In State v. Russell, a unanimous Supreme Court found that police officers who stop and frisk people under the “Terry stop” principle can only look for weapons and not fish for evidence of other crimes.  The Court also ruled that an individual does not give consent to a police search by “appear[ing] not to have a problem” with it – instead the officer must ensure the consent is voluntary and that the individual knows he or she can refuse to give consent.

Here, a cop stopped and frisked an individual, found a small box that could not contain a gun and opened it anyway. The cop found a syringe filled with methamphetamine.  The Supreme Court held that the syringe could not be admitted into evidence against the defendant because a Terry stop only allows protective frisks for weapons and does not justify opening containers to see what is inside them.  The Supreme Court also rejected the alternative argument that the defendant consented to the search by appearing not to have a problem with the frisk and observed that the State failed to establish that the officer gave Miranda warnings or otherwise advised him that he could refuse consent.

Police officers in Washington have been put on notice that they do not have a free hand in seeking evidence through stop and frisk tactics.  They must limit themselves to performing a safety search for weapons unless they get either true consent for a more intrusive search or a warrant.

Justice Gonzalez wrote a thought provoking concurrence.  In this case, the police officer stated that his Terry stop was reasonable because he had previously encountered the defendant.  In that earlier encounter, the defendant had lied to the officer and said he was unarmed when, in fact, he had a gun.  Justice Gonzalez would not automatically assume that the officers previous discovery of a weapon on the defendant justified admitting any evidence gather through the following Terry stop.
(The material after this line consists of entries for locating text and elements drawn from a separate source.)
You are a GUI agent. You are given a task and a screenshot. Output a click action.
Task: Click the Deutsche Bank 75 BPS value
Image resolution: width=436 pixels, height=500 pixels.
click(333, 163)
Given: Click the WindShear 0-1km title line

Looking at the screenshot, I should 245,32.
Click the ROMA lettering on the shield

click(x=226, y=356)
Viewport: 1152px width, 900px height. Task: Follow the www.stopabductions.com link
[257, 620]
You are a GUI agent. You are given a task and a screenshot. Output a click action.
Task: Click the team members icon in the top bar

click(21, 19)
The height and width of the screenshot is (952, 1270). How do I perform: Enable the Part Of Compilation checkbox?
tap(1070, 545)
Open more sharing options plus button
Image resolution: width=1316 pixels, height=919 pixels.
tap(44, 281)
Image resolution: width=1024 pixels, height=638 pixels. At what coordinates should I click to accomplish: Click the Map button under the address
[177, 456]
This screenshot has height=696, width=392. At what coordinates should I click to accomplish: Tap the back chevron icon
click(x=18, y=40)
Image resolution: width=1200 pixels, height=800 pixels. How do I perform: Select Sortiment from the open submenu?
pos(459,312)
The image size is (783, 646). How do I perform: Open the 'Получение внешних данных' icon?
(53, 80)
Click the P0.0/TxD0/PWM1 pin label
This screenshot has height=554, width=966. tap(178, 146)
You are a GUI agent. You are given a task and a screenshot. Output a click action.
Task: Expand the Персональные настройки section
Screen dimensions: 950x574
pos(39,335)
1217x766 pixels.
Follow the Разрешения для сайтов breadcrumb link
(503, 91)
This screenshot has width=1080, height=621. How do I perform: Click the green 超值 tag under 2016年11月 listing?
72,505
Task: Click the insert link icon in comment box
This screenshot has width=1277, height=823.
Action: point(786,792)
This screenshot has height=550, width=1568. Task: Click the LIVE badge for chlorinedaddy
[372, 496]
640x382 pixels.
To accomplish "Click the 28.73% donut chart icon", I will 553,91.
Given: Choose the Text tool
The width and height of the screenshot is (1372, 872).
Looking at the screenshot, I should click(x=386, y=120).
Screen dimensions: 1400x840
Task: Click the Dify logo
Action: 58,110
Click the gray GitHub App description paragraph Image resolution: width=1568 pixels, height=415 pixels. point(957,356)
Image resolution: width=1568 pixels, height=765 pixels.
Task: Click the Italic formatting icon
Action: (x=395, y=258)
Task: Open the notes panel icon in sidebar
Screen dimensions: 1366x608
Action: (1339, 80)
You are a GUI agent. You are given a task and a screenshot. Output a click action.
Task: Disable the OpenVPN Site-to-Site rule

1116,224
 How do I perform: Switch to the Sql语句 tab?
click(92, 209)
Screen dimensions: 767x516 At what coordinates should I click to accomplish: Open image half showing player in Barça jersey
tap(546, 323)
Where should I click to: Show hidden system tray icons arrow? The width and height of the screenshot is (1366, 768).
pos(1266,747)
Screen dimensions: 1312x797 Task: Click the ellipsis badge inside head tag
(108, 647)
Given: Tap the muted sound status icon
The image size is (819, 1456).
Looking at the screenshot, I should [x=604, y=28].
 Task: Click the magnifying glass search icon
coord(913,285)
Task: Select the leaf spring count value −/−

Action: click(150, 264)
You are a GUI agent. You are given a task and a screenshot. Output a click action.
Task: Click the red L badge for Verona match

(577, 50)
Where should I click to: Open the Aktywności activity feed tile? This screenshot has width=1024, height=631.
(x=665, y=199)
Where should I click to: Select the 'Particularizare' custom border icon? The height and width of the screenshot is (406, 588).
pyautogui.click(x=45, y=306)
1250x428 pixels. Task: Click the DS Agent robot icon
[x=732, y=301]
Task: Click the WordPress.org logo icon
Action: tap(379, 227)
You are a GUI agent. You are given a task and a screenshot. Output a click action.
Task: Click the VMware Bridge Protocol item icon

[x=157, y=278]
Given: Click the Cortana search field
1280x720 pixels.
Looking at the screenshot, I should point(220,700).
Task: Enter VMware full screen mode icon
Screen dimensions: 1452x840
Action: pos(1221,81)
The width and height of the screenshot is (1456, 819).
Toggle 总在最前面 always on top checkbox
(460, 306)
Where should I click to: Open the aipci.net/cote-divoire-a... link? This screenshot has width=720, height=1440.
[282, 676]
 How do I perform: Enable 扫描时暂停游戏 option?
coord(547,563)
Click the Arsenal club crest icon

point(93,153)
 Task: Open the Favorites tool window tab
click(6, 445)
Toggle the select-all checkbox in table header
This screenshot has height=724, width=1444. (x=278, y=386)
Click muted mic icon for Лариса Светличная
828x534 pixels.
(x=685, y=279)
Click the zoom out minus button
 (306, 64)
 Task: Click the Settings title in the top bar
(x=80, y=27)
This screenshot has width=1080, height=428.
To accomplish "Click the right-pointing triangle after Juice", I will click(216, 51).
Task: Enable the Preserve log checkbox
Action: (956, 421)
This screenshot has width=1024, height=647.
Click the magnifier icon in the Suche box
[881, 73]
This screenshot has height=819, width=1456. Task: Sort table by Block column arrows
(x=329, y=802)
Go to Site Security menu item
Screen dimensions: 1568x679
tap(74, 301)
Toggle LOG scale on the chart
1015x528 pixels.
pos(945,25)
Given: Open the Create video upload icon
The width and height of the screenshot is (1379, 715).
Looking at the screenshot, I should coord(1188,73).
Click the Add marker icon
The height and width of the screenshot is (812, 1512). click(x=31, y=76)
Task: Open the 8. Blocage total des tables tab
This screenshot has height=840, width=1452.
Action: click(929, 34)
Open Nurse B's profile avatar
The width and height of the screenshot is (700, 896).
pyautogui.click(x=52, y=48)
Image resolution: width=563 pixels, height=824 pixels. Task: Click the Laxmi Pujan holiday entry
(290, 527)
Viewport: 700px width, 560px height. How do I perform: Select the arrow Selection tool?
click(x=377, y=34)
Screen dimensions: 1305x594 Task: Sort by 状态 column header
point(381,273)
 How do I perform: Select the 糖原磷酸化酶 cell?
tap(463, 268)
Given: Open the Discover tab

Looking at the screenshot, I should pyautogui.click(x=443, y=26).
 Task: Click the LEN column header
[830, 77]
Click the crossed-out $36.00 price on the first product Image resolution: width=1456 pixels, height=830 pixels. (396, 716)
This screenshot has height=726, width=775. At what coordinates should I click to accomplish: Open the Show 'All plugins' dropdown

Instead, Justice Gonzalez would apply the “fruit of the poisonous tree” doctrine: if the only reason the police officer found the gun the first time was an illegal search, evidence found in the second Terry stop would be suppressed.

Note that Justice Gonzalez does not suggest that it would be illegal or imprudent for the officer to frisk an individual he had known to be armed.  However, an officer who chooses to frisk an individual for his own safety could not automatically admit into evidence anything he found during that search.

If Justice Gonzalez is wrong and the “fruit of the poisonous tree” doctrine does not apply to Terry stops, a police officer can perform illegal searches until he or she finds a weapon on a person.  While the officer will not be able to get a conviction on that first illegal search, the officer now has a license to perform warrantless frisk searches on that individual at will.  If any of those searches produce incriminating evidence (within the scope of a protective search), it will be used against the now-defendant, even though the only justification for that search was a previous illegal search.